▶ [MATERIAL SHOWN]
·····

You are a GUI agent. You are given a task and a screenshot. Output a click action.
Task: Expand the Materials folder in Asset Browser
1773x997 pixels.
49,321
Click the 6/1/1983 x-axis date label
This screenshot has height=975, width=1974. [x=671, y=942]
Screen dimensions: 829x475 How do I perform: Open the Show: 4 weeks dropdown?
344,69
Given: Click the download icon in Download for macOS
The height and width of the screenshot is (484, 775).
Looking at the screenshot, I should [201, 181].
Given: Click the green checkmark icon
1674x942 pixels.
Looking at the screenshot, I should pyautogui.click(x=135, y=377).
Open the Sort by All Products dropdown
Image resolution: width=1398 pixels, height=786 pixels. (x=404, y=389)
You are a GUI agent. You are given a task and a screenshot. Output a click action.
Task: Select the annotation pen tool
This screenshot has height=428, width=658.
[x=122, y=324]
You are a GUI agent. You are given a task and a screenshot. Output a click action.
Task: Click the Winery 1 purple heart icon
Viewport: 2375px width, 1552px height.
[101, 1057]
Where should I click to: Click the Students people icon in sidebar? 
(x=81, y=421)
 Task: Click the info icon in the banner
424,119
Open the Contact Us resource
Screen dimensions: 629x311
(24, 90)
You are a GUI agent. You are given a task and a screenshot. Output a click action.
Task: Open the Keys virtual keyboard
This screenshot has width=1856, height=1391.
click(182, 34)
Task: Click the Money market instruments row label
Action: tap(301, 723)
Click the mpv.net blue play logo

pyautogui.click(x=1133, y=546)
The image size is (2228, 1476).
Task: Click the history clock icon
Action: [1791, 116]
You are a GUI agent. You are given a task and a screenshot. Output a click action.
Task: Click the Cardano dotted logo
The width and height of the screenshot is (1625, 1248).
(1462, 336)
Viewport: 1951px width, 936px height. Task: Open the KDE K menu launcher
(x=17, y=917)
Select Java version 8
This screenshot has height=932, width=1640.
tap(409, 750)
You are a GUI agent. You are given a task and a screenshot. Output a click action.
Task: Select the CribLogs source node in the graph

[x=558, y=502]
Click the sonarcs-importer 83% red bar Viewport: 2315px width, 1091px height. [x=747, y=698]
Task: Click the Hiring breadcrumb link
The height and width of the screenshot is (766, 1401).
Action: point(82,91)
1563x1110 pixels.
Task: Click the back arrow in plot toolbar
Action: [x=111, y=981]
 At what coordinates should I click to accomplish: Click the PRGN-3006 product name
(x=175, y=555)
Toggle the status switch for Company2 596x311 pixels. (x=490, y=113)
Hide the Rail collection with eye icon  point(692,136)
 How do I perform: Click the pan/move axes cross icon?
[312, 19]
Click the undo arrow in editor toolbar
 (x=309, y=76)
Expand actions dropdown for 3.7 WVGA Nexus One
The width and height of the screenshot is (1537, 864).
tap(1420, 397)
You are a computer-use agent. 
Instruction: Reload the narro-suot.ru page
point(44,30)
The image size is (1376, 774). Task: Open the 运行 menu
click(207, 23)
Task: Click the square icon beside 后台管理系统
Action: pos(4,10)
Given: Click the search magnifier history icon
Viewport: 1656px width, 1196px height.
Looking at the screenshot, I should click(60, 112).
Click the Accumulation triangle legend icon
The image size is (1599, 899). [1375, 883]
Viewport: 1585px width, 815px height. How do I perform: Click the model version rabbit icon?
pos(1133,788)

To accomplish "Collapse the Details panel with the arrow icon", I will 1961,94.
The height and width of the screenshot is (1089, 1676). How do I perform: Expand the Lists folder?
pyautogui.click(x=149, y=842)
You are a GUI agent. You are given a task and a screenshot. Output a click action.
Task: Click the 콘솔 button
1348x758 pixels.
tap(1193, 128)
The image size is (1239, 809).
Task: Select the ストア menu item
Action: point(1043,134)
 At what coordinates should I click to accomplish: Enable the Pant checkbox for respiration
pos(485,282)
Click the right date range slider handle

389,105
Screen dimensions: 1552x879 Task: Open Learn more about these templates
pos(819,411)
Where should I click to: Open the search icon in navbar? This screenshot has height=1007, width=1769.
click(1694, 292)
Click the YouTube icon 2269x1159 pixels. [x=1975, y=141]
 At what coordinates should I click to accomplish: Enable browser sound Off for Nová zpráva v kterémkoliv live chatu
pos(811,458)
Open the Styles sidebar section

·····

▶ [TASK PROMPT] All records shown above are to be repeated exactly.

▶ [SOLUTION TO THIS PROBLEM]
You are a GUI agent. You are given a task and a screenshot. Output a click action.
Task: Expand the Materials folder in Asset Browser
1773x997 pixels.
49,321
Click the 6/1/1983 x-axis date label
This screenshot has height=975, width=1974. [x=671, y=942]
Screen dimensions: 829x475 How do I perform: Open the Show: 4 weeks dropdown?
344,69
Given: Click the download icon in Download for macOS
The height and width of the screenshot is (484, 775).
Looking at the screenshot, I should [201, 181].
Given: Click the green checkmark icon
1674x942 pixels.
Looking at the screenshot, I should pyautogui.click(x=135, y=377).
Open the Sort by All Products dropdown
Image resolution: width=1398 pixels, height=786 pixels. (x=404, y=389)
You are a GUI agent. You are given a task and a screenshot. Output a click action.
Task: Select the annotation pen tool
This screenshot has height=428, width=658.
[x=122, y=324]
You are a GUI agent. You are given a task and a screenshot. Output a click action.
Task: Click the Winery 1 purple heart icon
Viewport: 2375px width, 1552px height.
[101, 1057]
Where should I click to: Click the Students people icon in sidebar? 
(x=81, y=421)
 Task: Click the info icon in the banner
424,119
Open the Contact Us resource
Screen dimensions: 629x311
(24, 90)
You are a GUI agent. You are given a task and a screenshot. Output a click action.
Task: Open the Keys virtual keyboard
This screenshot has width=1856, height=1391.
click(182, 34)
Task: Click the Money market instruments row label
Action: tap(301, 723)
Click the mpv.net blue play logo

pyautogui.click(x=1133, y=546)
The image size is (2228, 1476).
Task: Click the history clock icon
Action: [1791, 116]
You are a GUI agent. You are given a task and a screenshot. Output a click action.
Task: Click the Cardano dotted logo
The width and height of the screenshot is (1625, 1248).
(1462, 336)
Viewport: 1951px width, 936px height. Task: Open the KDE K menu launcher
(x=17, y=917)
Select Java version 8
This screenshot has height=932, width=1640.
tap(409, 750)
You are a GUI agent. You are given a task and a screenshot. Output a click action.
Task: Select the CribLogs source node in the graph

[x=558, y=502]
Click the sonarcs-importer 83% red bar Viewport: 2315px width, 1091px height. [x=747, y=698]
Task: Click the Hiring breadcrumb link
The height and width of the screenshot is (766, 1401).
Action: point(82,91)
1563x1110 pixels.
Task: Click the back arrow in plot toolbar
Action: [x=111, y=981]
 At what coordinates should I click to accomplish: Click the PRGN-3006 product name
(x=175, y=555)
Toggle the status switch for Company2 596x311 pixels. (x=490, y=113)
Hide the Rail collection with eye icon  point(692,136)
 How do I perform: Click the pan/move axes cross icon?
[312, 19]
Click the undo arrow in editor toolbar
 (x=309, y=76)
Expand actions dropdown for 3.7 WVGA Nexus One
The width and height of the screenshot is (1537, 864).
tap(1420, 397)
You are a computer-use agent. 
Instruction: Reload the narro-suot.ru page
point(44,30)
The image size is (1376, 774). Task: Open the 运行 menu
click(207, 23)
Task: Click the square icon beside 后台管理系统
Action: pos(4,10)
Given: Click the search magnifier history icon
Viewport: 1656px width, 1196px height.
Looking at the screenshot, I should click(60, 112).
Click the Accumulation triangle legend icon
The image size is (1599, 899). [1375, 883]
Viewport: 1585px width, 815px height. How do I perform: Click the model version rabbit icon?
pos(1133,788)

To accomplish "Collapse the Details panel with the arrow icon", I will 1961,94.
The height and width of the screenshot is (1089, 1676). How do I perform: Expand the Lists folder?
pyautogui.click(x=149, y=842)
You are a GUI agent. You are given a task and a screenshot. Output a click action.
Task: Click the 콘솔 button
1348x758 pixels.
tap(1193, 128)
The image size is (1239, 809).
Task: Select the ストア menu item
Action: point(1043,134)
 At what coordinates should I click to accomplish: Enable the Pant checkbox for respiration
pos(485,282)
Click the right date range slider handle

389,105
Screen dimensions: 1552x879 Task: Open Learn more about these templates
pos(819,411)
Where should I click to: Open the search icon in navbar? This screenshot has height=1007, width=1769.
click(1694, 292)
Click the YouTube icon 2269x1159 pixels. [x=1975, y=141]
 At what coordinates should I click to accomplish: Enable browser sound Off for Nová zpráva v kterémkoliv live chatu
pos(811,458)
Open the Styles sidebar section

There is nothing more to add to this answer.